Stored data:
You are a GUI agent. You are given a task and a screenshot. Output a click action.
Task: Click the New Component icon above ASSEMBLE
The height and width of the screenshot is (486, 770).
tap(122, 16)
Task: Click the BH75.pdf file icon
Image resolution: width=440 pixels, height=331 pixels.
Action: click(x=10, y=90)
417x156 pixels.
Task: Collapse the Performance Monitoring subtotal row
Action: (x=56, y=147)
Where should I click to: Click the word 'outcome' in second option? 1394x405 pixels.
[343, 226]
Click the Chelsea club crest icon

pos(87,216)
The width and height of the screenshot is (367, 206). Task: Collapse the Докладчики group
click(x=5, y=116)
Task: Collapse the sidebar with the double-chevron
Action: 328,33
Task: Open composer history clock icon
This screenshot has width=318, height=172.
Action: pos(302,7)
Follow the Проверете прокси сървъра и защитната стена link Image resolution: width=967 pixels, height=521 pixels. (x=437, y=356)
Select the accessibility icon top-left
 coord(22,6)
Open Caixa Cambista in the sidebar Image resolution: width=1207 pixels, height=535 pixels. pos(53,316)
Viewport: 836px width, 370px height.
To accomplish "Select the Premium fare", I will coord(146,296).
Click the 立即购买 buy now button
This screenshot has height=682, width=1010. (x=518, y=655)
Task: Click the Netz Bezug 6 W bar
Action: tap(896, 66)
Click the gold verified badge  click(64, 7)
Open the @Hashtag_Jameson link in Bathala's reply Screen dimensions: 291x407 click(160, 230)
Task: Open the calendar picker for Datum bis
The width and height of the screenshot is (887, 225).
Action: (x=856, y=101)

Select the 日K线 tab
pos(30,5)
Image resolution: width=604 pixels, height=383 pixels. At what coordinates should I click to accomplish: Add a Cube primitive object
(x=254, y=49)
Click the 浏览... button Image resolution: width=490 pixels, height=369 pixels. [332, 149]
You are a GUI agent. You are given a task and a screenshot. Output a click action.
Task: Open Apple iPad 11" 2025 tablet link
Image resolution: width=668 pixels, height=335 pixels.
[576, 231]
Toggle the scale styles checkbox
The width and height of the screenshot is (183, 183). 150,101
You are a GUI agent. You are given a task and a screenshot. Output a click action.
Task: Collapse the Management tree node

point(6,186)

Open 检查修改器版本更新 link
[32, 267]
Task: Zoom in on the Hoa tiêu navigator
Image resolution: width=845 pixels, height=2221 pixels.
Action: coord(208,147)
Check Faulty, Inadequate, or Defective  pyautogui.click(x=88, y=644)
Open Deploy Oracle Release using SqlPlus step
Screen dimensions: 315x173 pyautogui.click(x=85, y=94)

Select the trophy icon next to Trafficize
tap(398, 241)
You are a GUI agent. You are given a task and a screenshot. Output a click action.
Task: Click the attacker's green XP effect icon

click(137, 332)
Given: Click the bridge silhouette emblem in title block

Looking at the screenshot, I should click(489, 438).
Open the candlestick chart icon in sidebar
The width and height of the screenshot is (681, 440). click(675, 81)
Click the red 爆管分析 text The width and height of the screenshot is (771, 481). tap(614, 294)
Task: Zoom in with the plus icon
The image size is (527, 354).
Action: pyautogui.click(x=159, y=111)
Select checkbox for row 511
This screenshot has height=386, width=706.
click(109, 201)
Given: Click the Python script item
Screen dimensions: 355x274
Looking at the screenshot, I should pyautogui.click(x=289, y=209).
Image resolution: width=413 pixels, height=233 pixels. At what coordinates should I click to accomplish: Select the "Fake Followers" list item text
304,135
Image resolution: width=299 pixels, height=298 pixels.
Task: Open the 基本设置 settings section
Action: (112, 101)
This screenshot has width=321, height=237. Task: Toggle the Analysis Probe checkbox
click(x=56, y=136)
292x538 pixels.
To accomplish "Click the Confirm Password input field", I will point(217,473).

To do:
Whenever the string "will" occurs in a line of the entries above, copy that line.

Output below:
To accomplish "Select the Premium fare", I will coord(146,296).
To accomplish "Click the Confirm Password input field", I will point(217,473).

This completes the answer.